What is the Intrinsic Pathway of Apoptosis?
The intrinsic pathway is used to eliminate cells in response to genotoxic damage, mitochondrial damage, absence of growth factors, loss of substrate adhesion, etc. Intrinsic apoptosis is triggered from within the cell and it involves the release of cytochrome-C from the mitochondria. Cytochrome-C is released into the cytoplasm to initiate apoptosis, and results in channel formation by 2 members of a large family of proteins, called Bax & Bak. These activated proteins lead to mitochondrial outer membrane permeabilization. This activates caspases through the release of proteins such as cytochrome-C or SMAC and OMI from the mitochondria and drive further caspase activation in the case of cytochrome-C. Cytochrome-C binds an adaptor molecule Apaf that further activates caspases, they cleave hundreds of different proteins bringing about rapid apoptotic cell death. SMAC and OMI, on the other hand, inhibits a caspase inhibitor called XIAP, and the net effect is once mitochondrial permeabilization has occurred, also known as MOMP, the cell dies within a matter of minutes to hours.
What is the Extrinsic Pathway of Apoptosis?
The extrinsic pathway is responsible for elimination of cells during development, termination of immune responses, and for immunosurveillance. Extrinsic apoptosis is triggered from outside the cell and it is initiated by activation of tumor necrosis factor (TNF) receptor family of “cell death receptors”- such as the Fas receptor. Extrinsic apoptosis uses caspases 8 and 10 for initiation of apoptosis. Killer lymphocytes express Fas ligand (FasL) on their cell surface. A killer lymphocyte binds to target B cell via the Fas Death Receptor. FasL and Fas Death Receptor binding recruits FADD adaptor molecules (Fas-Associated protein with Death Domain) via binding between the receptor “death domain” and adaptor death domain. Pro-caspases aggregate by binding to the “death effector domain” of the adaptor forming the Death-Inducing Signaling Complex (DISC). Then, procaspases are cleaved and lead to apoptosis.
What is the Execution Phase of Apoptosis?

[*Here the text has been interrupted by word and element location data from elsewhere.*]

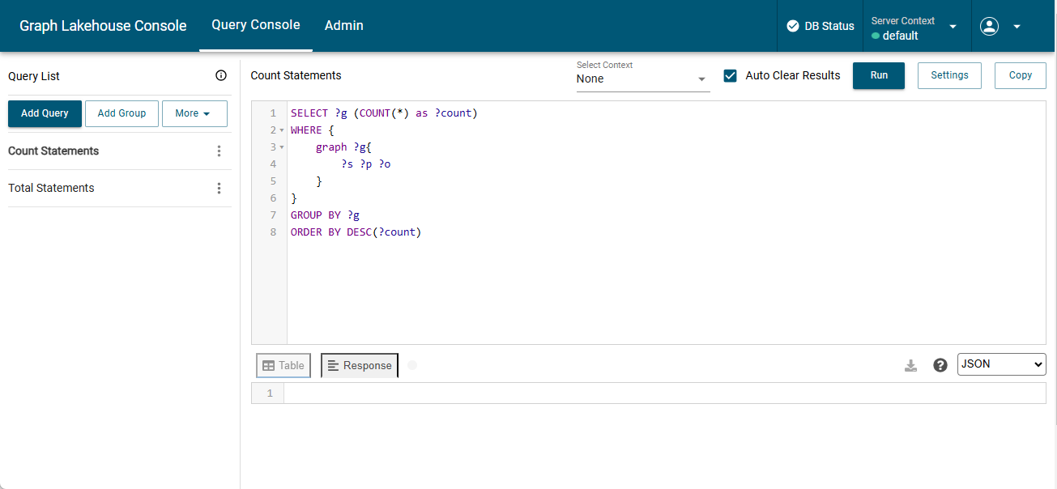Change the JSON response format dropdown
This screenshot has height=489, width=1057.
pyautogui.click(x=1001, y=364)
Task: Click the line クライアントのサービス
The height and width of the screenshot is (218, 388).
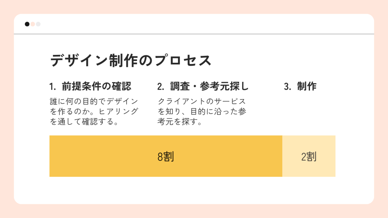Action: point(202,101)
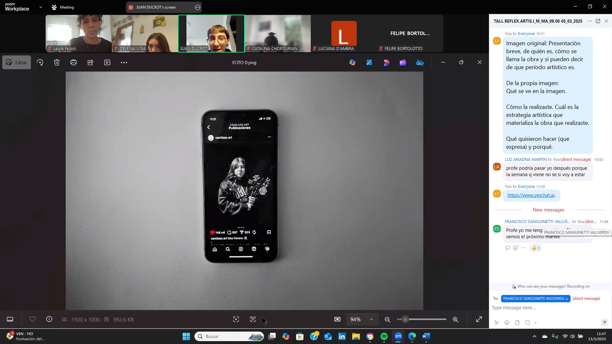Delete the photo with trash icon

(x=57, y=63)
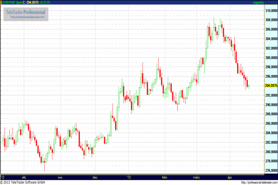278x185 pixels.
Task: Click the 310,0000 price axis label
Action: point(271,10)
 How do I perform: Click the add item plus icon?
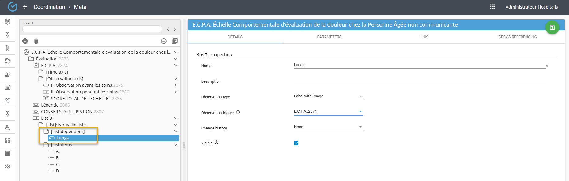[x=25, y=41]
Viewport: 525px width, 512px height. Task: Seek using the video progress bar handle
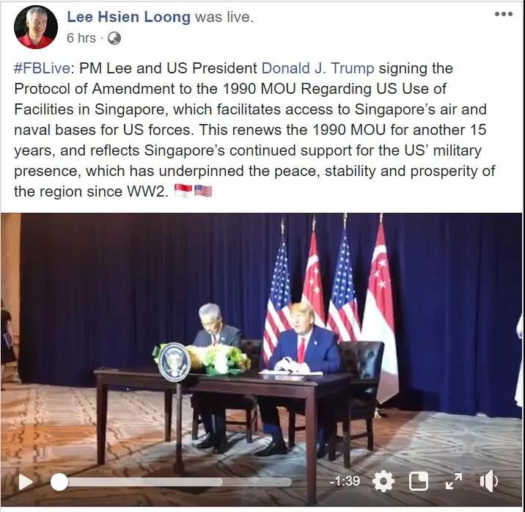tap(59, 482)
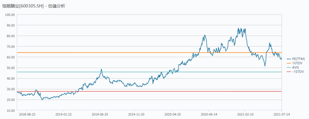
Task: Select the orange 1STDV horizontal line
Action: click(x=149, y=53)
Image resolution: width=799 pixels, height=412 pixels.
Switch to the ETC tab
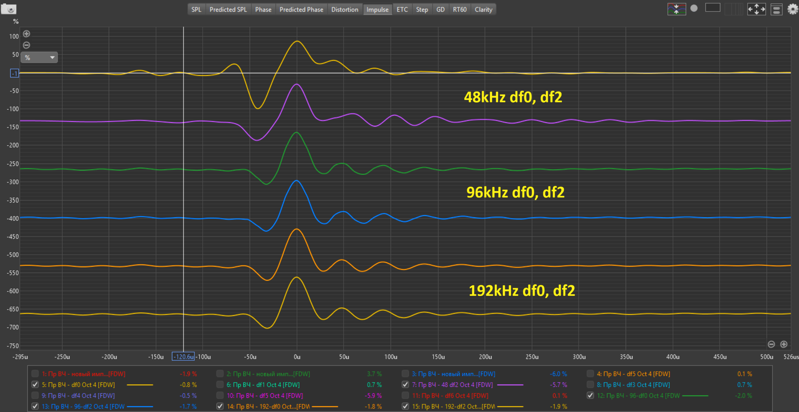click(x=402, y=9)
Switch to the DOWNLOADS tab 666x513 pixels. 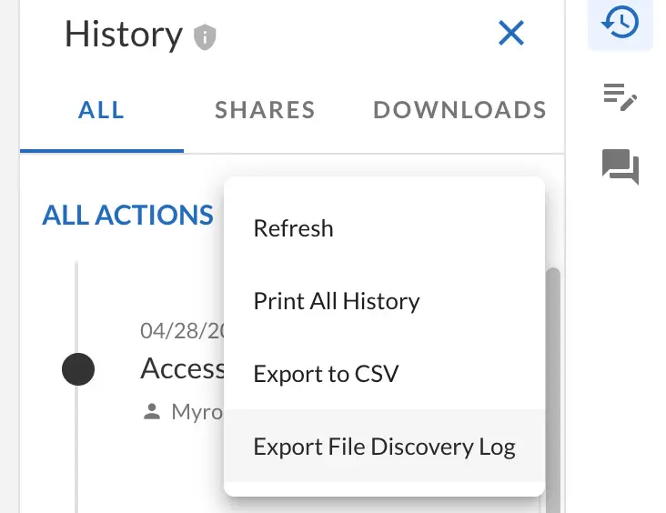click(x=459, y=111)
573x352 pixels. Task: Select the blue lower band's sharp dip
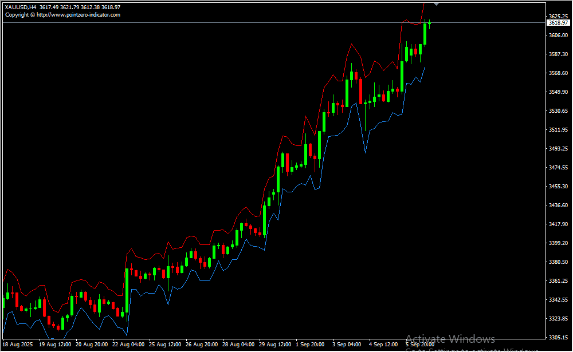[x=365, y=152]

The execution phase of apoptosis is where the intrinsic and extrinsic pathways converge which leads to a caspase activation. Caspases are a family of cysteine proteases that are the primary effectors of apoptosis that proteolytically dismantle most cellular structures.
What is Necroptosis?
Necroptosis is a programmed form of necrosis, or inflammatory cell death. Necrosis is cell death due to accident or acute injury and is not a controlled process.
What is Pyroptosis?
Pyroptosis is a highly inflammatory form of lytic programmed cell death that occurs most frequently upon infection with intracellular pathogens and is likely to form part of the antimicrobial response. In contrast to apoptosis and necrosis, pyroptosis requires the function of the enzyme caspase-1.